SELECTED PASSAGE -
- - - -
So in the last few years, I’ve had to move around quite a bit because of my job. In fact, I’ve had three different addresses in the last 18 months, as I’ve been going through an Air Force training program. Moving sucks. Besides the hassle of putting all your stuff in boxes, moving to a new place means that all the energy you’ve invested in finding the best place to get lunch, discovering shortcuts to work, and updating your car insurance is now invalid. All the time and care that you poured into meeting new friends, and building relationships, now has to be reinvested in new people. If you were lucky enough to find a great church at your old place, you have to say goodbye and hope that you find a new one that’s almost as good.

That was my fear, at least. It turned out to be unfounded. When I left Texas, I was sure I wouldn’t find anyplace nearly as good as Del Rio Bible Church once I moved to North Carolina. But, I did. When I left North Carolina, I was sure I would never find anyplace as good as Pillar Church. But, I did, here at Crossroads. So maybe there are three really good churches in the country, and I have been lucky enough to attend all three of them. Or maybe God has designed the church to be a place where people belong and feel loved, and there are places like that everywhere. I imagine it’s probably the second one.

There are some great things that I’ve noticed about churches over the last few months, things that made the experiences so positive at each place. First off, just as Christ loved us unconditionally, the people at these churches have loved me unconditionally. Secondly, the more I got involved, the closer I became with everyone. And finally, seeing love in action in these groups has made me realize that being nice isn’t a zero-sum game.

I felt loved right away at these three churches. It was pretty evident that Christ’s unconditional love for man was overflowing out of these people. That through him, they were able to love beyond a normal human capacity. My very first Sunday at Pillar Church, this guy Jon introduced himself to me and invited me over for lunch. It was only as I was on the way to his house that I realized, he wasn’t just a nice dude, he was also one of the two lead pastors. One of the very first questions he asked me was, “So, what can I do to serve you while you are here? How can I help you out?” I was taken aback. And he didn’t just mean help me with church-type stuff, like growing in Christ (although he certainly did help me with that). He meant with anything. Helping me move, helping me adjust to my new home, having me over for meals. But the spiritual effect of that was profound. It made me realize that there isn’t spiritual “church-stuff” and non-spiritual “regular-stuff”. It’s all spiritual. Loving and being loved, serving and being served, is what the body of Christ is about. If something that crazy can happen with just two people, imagine the effect when you have love and kindness flying back and forth between dozens, or hundreds, of people.
- - - -
EXTRACTED ENTRIES -
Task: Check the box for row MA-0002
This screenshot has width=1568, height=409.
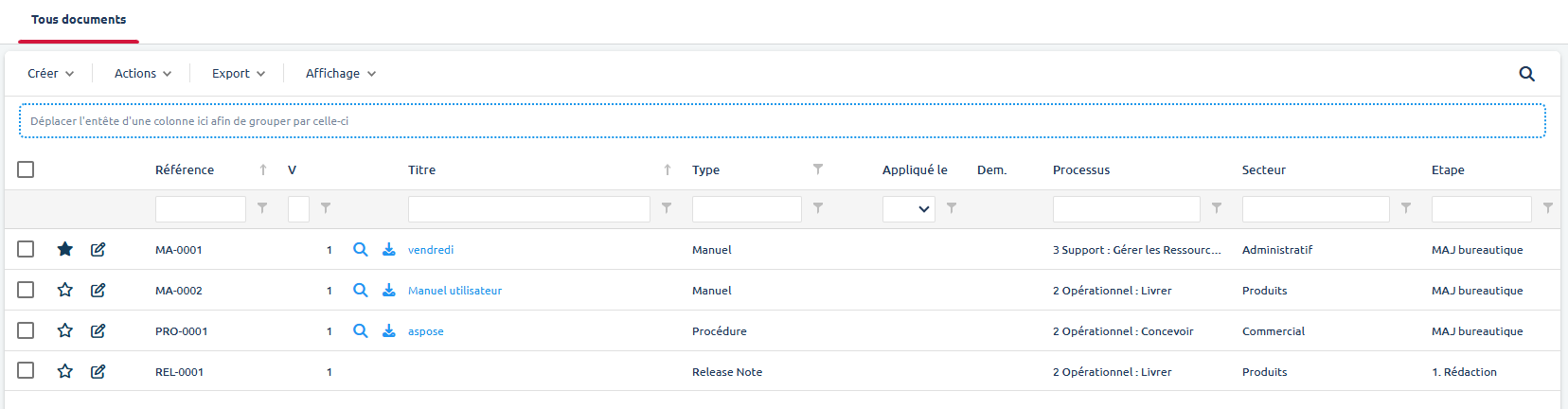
- - - -
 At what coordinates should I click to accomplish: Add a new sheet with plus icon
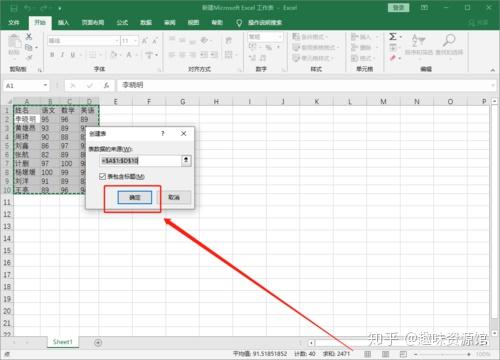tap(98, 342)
- - - -
Pick up the piece on finding welcoming churches after repeated moves and continue it from its final sentence.

Another thing I noticed is that getting involved is sort of a catalyst for building close relationships at church. When I first started going to Del Rio Bible Church, I pretty much showed up for the service, heard the sermon, and left afterwards. It was pretty good. People knew me, people were nice to me. But getting involved made it even better. A few of my friends started teaching Sunday school, and suddenly it became what all the cool kids were doing. So I signed up too. All of the sudden, all the kids knew my name, and all the parents knew my name, and I realized that I wasn’t just hanging with my bros teaching Sunday school, I was shaping young minds and helping children learn about Christ. Obviously I knew those two facts beforehand, but only academically – experiencing them firsthand made it take on a more personal meaning. I was worried that committing to the extra time would take time away from other things, but it really didn’t. Or maybe it did. I’m not sure. But what I do know is that it filled me with such joy, and helped me grow so much, spiritually, that I would do it again in a heartbeat. And it doesn’t have to be just Sunday school. At the other churches I’ve been to, I’ve helped out with the audio stuff, I’ve helped out with communion, etc. It doesn’t really matter what it is. I think at the end of the day, doing something that serves Christ, side by side with other people who love him, will bring you closer to God and man, in the best way possible.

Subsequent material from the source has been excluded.